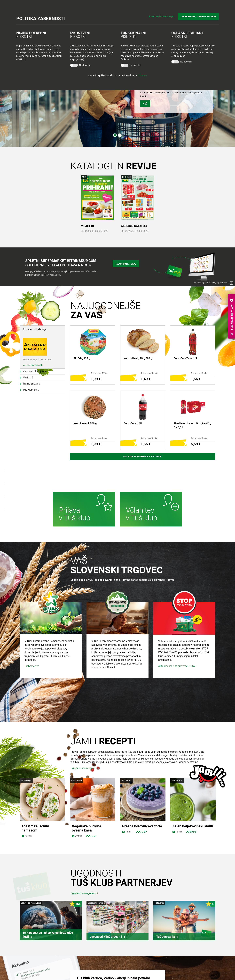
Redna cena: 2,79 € (99, 373)
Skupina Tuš (29, 961)
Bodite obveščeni (129, 961)
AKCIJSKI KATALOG (134, 226)
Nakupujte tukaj (126, 264)
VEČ (145, 103)
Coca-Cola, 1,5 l (133, 423)
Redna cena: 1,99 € (149, 373)
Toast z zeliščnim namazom (35, 786)
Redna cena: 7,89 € (199, 438)
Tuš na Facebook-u (184, 970)
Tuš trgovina (78, 961)
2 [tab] (120, 135)
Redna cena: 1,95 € (199, 373)
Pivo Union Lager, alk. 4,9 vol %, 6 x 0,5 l (192, 425)
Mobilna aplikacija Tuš (132, 973)
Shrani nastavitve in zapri (161, 16)
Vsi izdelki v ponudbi (33, 365)
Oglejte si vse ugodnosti (84, 851)
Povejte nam (176, 961)
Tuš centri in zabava (82, 967)
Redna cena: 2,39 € (99, 438)
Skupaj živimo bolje (32, 973)
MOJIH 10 (87, 226)
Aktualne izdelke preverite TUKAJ (177, 696)
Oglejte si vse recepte (82, 768)
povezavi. (142, 75)
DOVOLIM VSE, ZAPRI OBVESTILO (198, 16)
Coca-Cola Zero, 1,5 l (186, 358)
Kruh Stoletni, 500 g (85, 423)
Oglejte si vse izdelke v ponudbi (143, 456)
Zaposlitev (28, 967)
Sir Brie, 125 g (82, 358)
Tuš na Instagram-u (185, 976)
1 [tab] (115, 135)
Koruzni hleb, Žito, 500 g (138, 358)
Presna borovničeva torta (142, 784)
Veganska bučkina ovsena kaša (87, 786)
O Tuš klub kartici (129, 967)
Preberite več (32, 696)
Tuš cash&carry (79, 973)
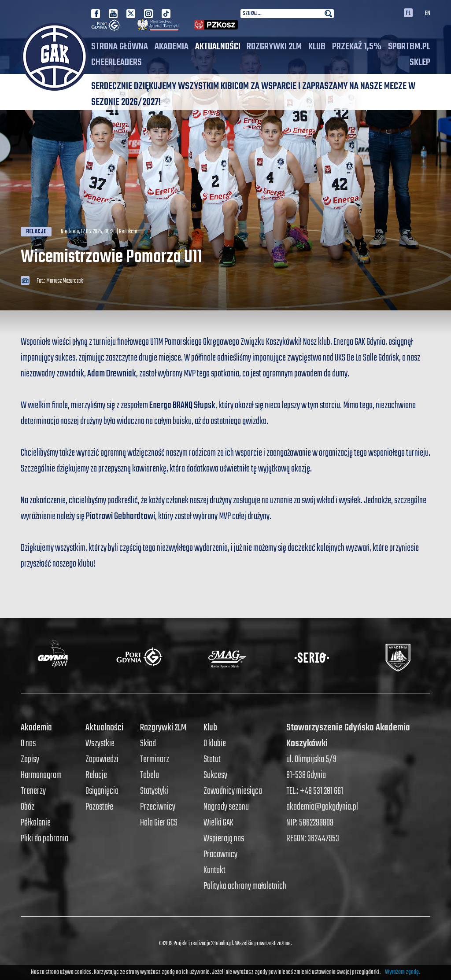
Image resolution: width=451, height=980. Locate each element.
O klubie (214, 744)
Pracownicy (220, 855)
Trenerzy (33, 791)
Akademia (171, 47)
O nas (28, 744)
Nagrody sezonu (226, 807)
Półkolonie (36, 823)
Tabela (149, 775)
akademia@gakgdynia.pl (322, 807)
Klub (317, 47)
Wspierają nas (224, 839)
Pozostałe (99, 807)
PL (408, 13)
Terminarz (155, 759)
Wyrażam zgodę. (403, 972)
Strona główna (119, 47)
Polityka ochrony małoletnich (245, 886)
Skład (148, 744)
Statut (212, 759)
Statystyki (154, 791)
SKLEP (420, 63)
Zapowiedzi (102, 759)
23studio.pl (222, 943)
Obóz (27, 807)
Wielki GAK (218, 823)
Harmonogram (41, 775)
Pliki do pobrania (44, 839)
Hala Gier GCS (159, 823)
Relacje (36, 232)
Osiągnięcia (102, 791)
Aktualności (218, 47)
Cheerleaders (116, 63)
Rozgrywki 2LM (274, 47)
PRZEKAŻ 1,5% (357, 47)
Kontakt (214, 870)
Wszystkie (100, 744)
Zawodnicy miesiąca (233, 791)
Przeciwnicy (158, 807)
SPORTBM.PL (409, 47)
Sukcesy (215, 775)
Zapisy (30, 759)
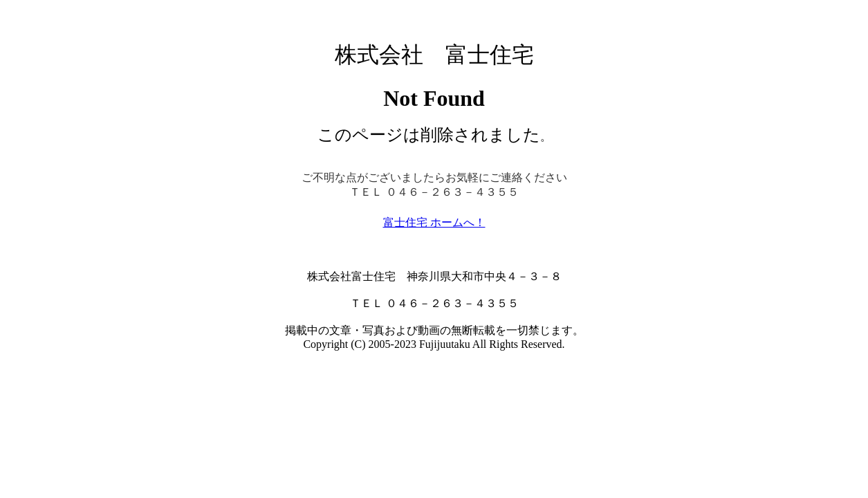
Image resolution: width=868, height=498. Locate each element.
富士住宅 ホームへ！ (434, 222)
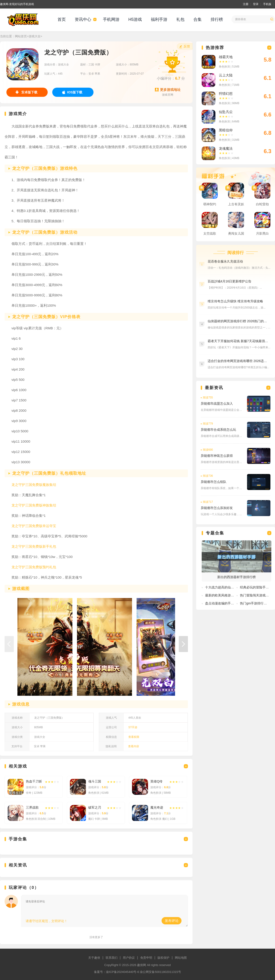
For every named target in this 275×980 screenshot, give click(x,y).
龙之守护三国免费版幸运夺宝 (34, 526)
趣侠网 (141, 965)
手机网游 (111, 19)
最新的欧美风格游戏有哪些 (224, 595)
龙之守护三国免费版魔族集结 (34, 485)
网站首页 (21, 36)
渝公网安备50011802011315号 (160, 972)
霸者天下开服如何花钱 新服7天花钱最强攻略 (238, 341)
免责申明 (146, 958)
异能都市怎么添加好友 (217, 508)
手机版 (267, 4)
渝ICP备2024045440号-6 (122, 972)
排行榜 (217, 19)
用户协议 (129, 958)
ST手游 (133, 727)
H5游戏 (135, 19)
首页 (62, 19)
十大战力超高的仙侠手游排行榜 (227, 587)
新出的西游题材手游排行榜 (236, 577)
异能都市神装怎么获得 (217, 456)
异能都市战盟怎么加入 (217, 403)
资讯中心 (83, 19)
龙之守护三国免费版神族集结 (34, 505)
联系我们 (112, 958)
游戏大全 (34, 36)
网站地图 (181, 958)
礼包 (180, 19)
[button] (183, 644)
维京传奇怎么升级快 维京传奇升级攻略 (235, 301)
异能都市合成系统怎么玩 (218, 430)
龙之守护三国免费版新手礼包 (34, 546)
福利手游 (159, 19)
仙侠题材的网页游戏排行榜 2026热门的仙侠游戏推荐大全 (238, 321)
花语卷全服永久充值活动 (225, 261)
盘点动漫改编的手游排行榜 (224, 603)
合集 (197, 19)
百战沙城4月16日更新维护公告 (229, 281)
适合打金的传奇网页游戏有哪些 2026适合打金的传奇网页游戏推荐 (238, 361)
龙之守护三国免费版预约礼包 (34, 567)
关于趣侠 (94, 958)
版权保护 (163, 958)
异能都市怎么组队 (213, 482)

☆ ☆ ☆ ☆ ☆ ☆ ☆

▶ EXERCISE
Write out all of the material above again, swapping "Redna cena" for "Regular price" everywhere and changing nothing else. Omit the pictures.

▶ WRITTEN SOLUTION
Regular price: 2,79 € (99, 373)
Skupina Tuš (29, 961)
Bodite obveščeni (129, 961)
AKCIJSKI KATALOG (134, 226)
Nakupujte tukaj (126, 264)
VEČ (145, 103)
Coca-Cola, 1,5 l (133, 423)
Regular price: 1,99 € (149, 373)
Toast z zeliščnim namazom (35, 786)
Regular price: 7,89 € (199, 438)
Tuš na Facebook-u (184, 970)
Tuš trgovina (78, 961)
2 [tab] (120, 135)
Regular price: 1,95 € (199, 373)
Pivo Union Lager, alk. 4,9 vol %, 6 x 0,5 l (192, 425)
Mobilna aplikacija Tuš (132, 973)
Shrani nastavitve in zapri (161, 16)
Vsi izdelki v ponudbi (33, 365)
Oglejte si vse ugodnosti (84, 851)
Povejte nam (176, 961)
Tuš centri in zabava (82, 967)
Regular price: 2,39 € (99, 438)
Skupaj živimo bolje (32, 973)
MOJIH 10 (87, 226)
Aktualne izdelke preverite TUKAJ (177, 696)
Oglejte si vse recepte (82, 768)
povezavi. (142, 75)
DOVOLIM VSE, ZAPRI OBVESTILO (198, 16)
Coca-Cola Zero, 1,5 l (186, 358)
Kruh Stoletni, 500 g (85, 423)
Oglejte si vse izdelke v ponudbi (143, 456)
Zaposlitev (28, 967)
Sir Brie, 125 g (82, 358)
Tuš na Instagram-u (185, 976)
1 [tab] (115, 135)
Koruzni hleb, Žito, 500 g (138, 358)
Presna borovničeva torta (142, 784)
Veganska bučkina ovsena kaša (87, 786)
O Tuš klub kartici (129, 967)
Preberite več (32, 696)
Tuš cash&carry (79, 973)
Image resolution: width=451, height=980. Locate each element.
O klubie (214, 744)
Pracownicy (220, 855)
Trenerzy (33, 791)
Akademia (171, 47)
O nas (28, 744)
Nagrody sezonu (226, 807)
Półkolonie (36, 823)
Tabela (149, 775)
akademia@gakgdynia.pl (322, 807)
Klub (317, 47)
Wspierają nas (224, 839)
Pozostałe (99, 807)
PL (408, 13)
Terminarz (155, 759)
Wyrażam zgodę. (403, 972)
Strona główna (119, 47)
Polityka ochrony małoletnich (245, 886)
Skład (148, 744)
Statut (212, 759)
Statystyki (154, 791)
SKLEP (420, 63)
Zapowiedzi (102, 759)
23studio.pl (222, 943)
Obóz (27, 807)
Wielki GAK (218, 823)
Harmonogram (41, 775)
Pliki do pobrania (44, 839)
Hala Gier GCS (159, 823)
Relacje (36, 232)
Osiągnięcia (102, 791)
Aktualności (218, 47)
Cheerleaders (116, 63)
Rozgrywki 2LM (274, 47)
PRZEKAŻ 1,5% (357, 47)
Kontakt (214, 870)
Wszystkie (100, 744)
Zawodnicy miesiąca (233, 791)
Przeciwnicy (158, 807)
SPORTBM.PL (409, 47)
Sukcesy (215, 775)
Zapisy (30, 759)
Image resolution: width=868, height=498. Locate each element.
富士住宅 ホームへ！ (434, 222)
For every named target in this 275×980 screenshot, give click(x,y).
龙之守护三国免费版幸运夺宝 (34, 526)
趣侠网 (141, 965)
手机网游 (111, 19)
最新的欧美风格游戏有哪些 (224, 595)
龙之守护三国免费版魔族集结 (34, 485)
网站首页 (21, 36)
渝公网安备50011802011315号 (160, 972)
霸者天下开服如何花钱 新服7天花钱最强攻略 (238, 341)
免责申明 (146, 958)
异能都市怎么添加好友 (217, 508)
手机版 (267, 4)
渝ICP备2024045440号-6 (122, 972)
排行榜 (217, 19)
用户协议 (129, 958)
ST手游 (133, 727)
H5游戏 (135, 19)
首页 (62, 19)
十大战力超高的仙侠手游排行榜 (227, 587)
新出的西游题材手游排行榜 (236, 577)
异能都市神装怎么获得 (217, 456)
异能都市战盟怎么加入 (217, 403)
资讯中心 (83, 19)
龙之守护三国免费版神族集结 (34, 505)
联系我们 (112, 958)
游戏大全 (34, 36)
网站地图 (181, 958)
礼包 (180, 19)
[button] (183, 644)
维京传奇怎么升级快 维京传奇升级攻略 (235, 301)
异能都市合成系统怎么玩 (218, 430)
龙之守护三国免费版新手礼包 (34, 546)
福利手游 (159, 19)
仙侠题材的网页游戏排行榜 2026热门的仙侠游戏推荐大全 (238, 321)
花语卷全服永久充值活动 (225, 261)
盘点动漫改编的手游排行榜 (224, 603)
合集 (197, 19)
百战沙城4月16日更新维护公告 (229, 281)
适合打金的传奇网页游戏有哪些 2026适合打金的传奇网页游戏推荐 (238, 361)
龙之守护三国免费版预约礼包 (34, 567)
关于趣侠 (94, 958)
版权保护 (163, 958)
异能都市怎么组队 (213, 482)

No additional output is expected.